I am a new member. An engineer by profession. Though not new to photography, but new to digital photography. I still use my old Minolta SLR. To enter into the field of Digital Photography, recently bought a Canon (right or wrong) and am trying to decide about a decent photo printer. Been through the product reviews of various professionally acclaimed web sites like cnet, Pcmag, Pcworld, phot-i, dpreviews, pcauthority, etc, etc and also this site, for the last one month or so. Have I made my decision ? The answer is a big NO. It is not because I am a poor decision maker but because of serious disagreements among the product reviews. Is this difference of opinion a professional disagreement or is it more than that. Choosing the right printer is no more an issue. The main issue for this thread is to answer a fundamental question ‘Are we professionally honest' ? To elucidate the case I would use Photo Printers as a case in point. Towards this end, following may be interesting (I may not mention the review sites these can be found with little effort on the web):-

1. HP's Photo Smart printers 8250, D7000 series, 3110 share the same print engine, same ink cartridges, same resolution, same printing head technology. I have physically seen their prints. The are of the same quality. However, 8250 reviewed on one site equates its photo quality to high end professional photo printers whereas in another review a D7000 series printer has been degraded to the lowest quality levels.
2. Epson R210 which is a previous model of R230 and is one of the entry level printer, has been equated to high end professional printers like Canon i990 (which is a medium carriage version of i9900), whereas R230 at another web site has been grade to have average photo print quality.
c. Canon's MP810 in one review has been equated to high end professional printers wherein the wisdom of buying 6 or 8 color printers has been questioned.
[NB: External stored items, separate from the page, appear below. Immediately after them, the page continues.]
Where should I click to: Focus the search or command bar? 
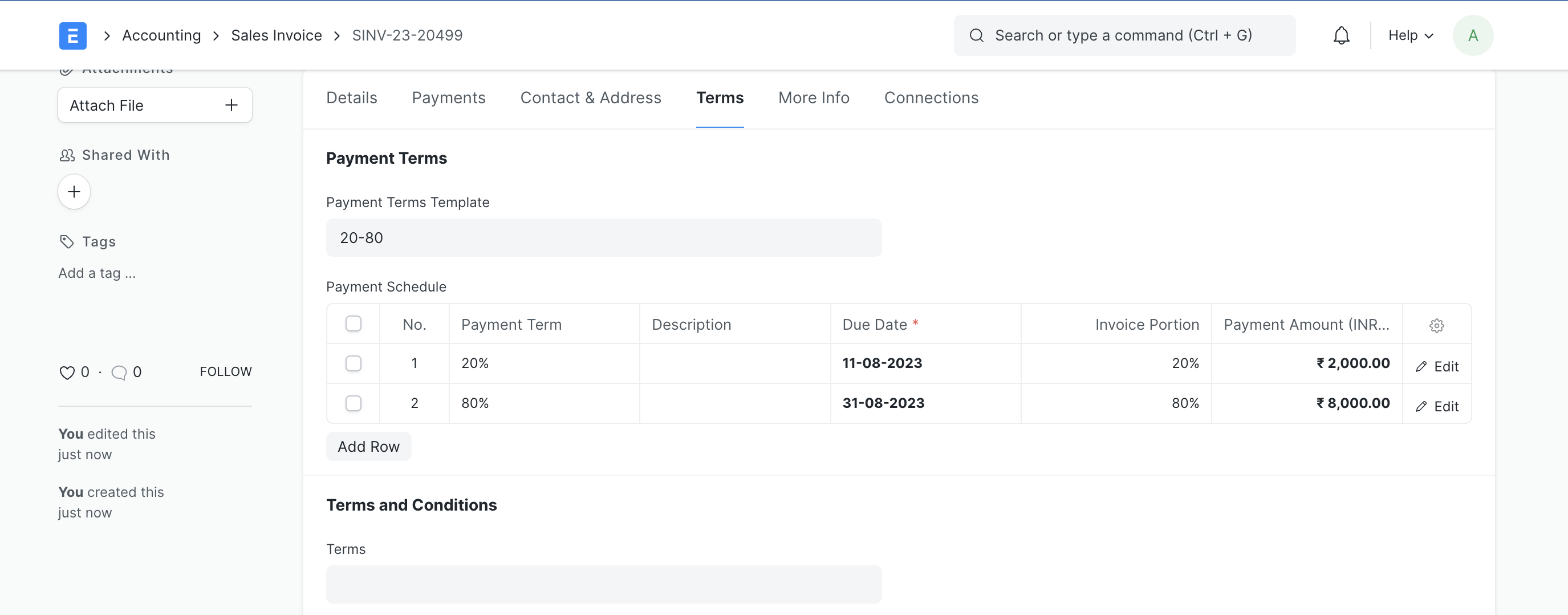1124,35
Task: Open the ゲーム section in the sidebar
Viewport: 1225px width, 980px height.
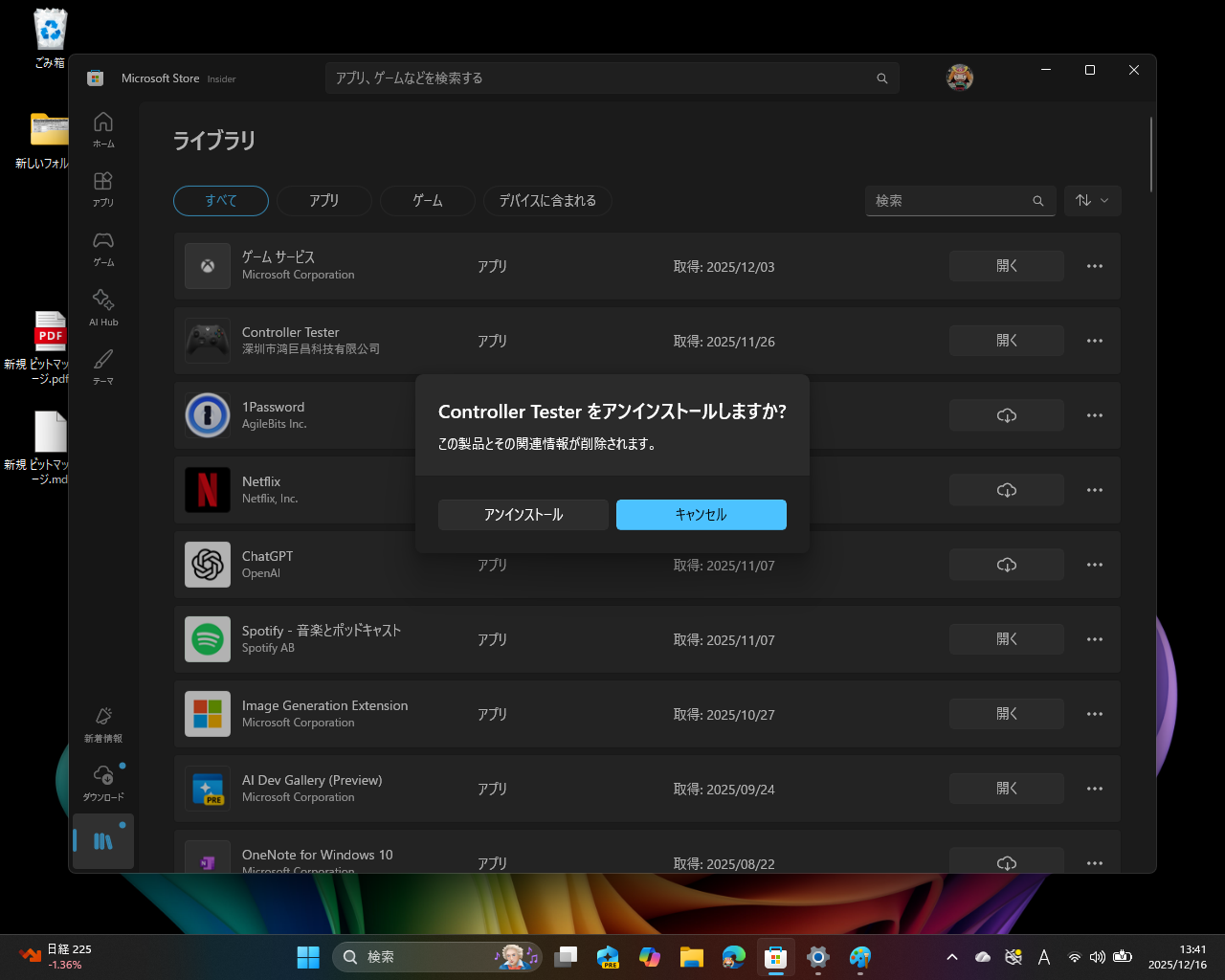Action: [102, 248]
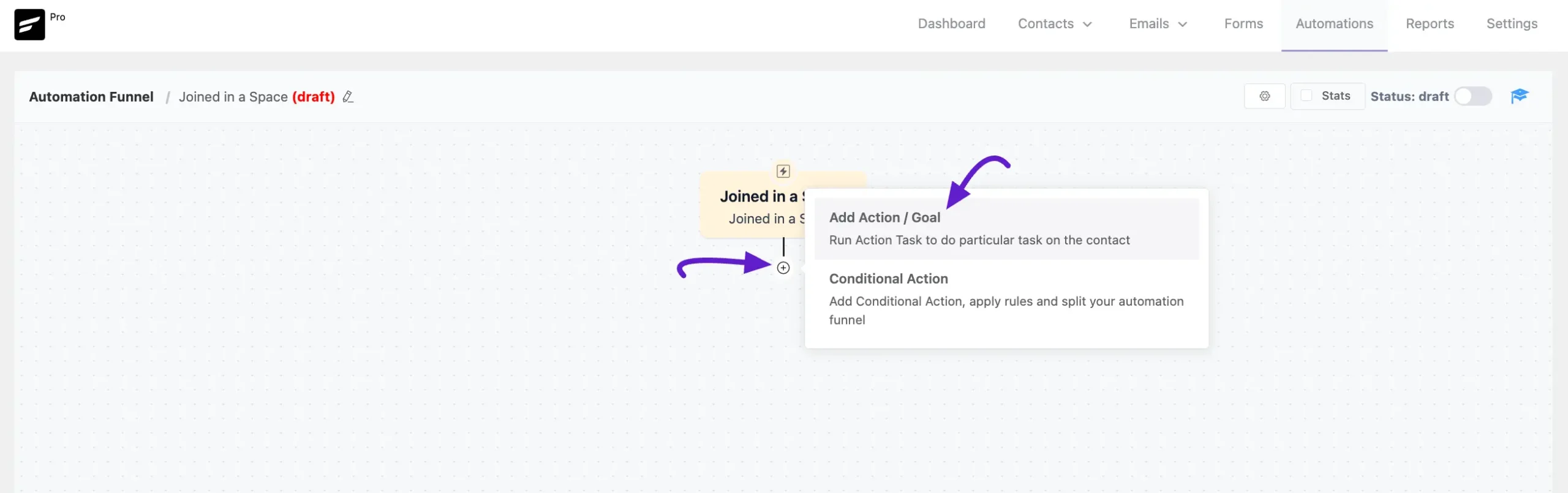Switch to the Automations tab

[1335, 23]

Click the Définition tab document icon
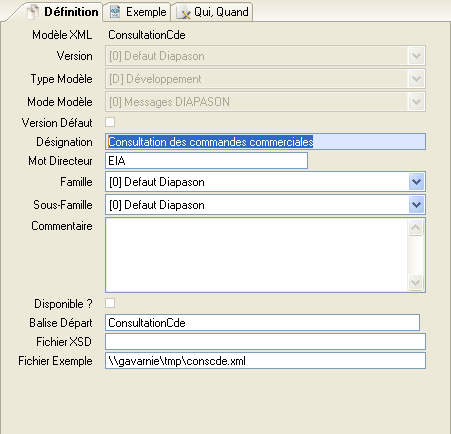[x=33, y=12]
However on another web site the same printer and MP600 (which has the same print engine and same quality output) has been degraded to ‘grainy photo print'.
d. One web site grades Epson RX620 as Editor's Choice, whereas another website literally ridicules RX650. Both have the same print quality.

Above are only few of the many examples. Is there a need to establish a mechanism where these honorable reviewers are also evaluated for their professional competence and honesty. What could be that mechanism ?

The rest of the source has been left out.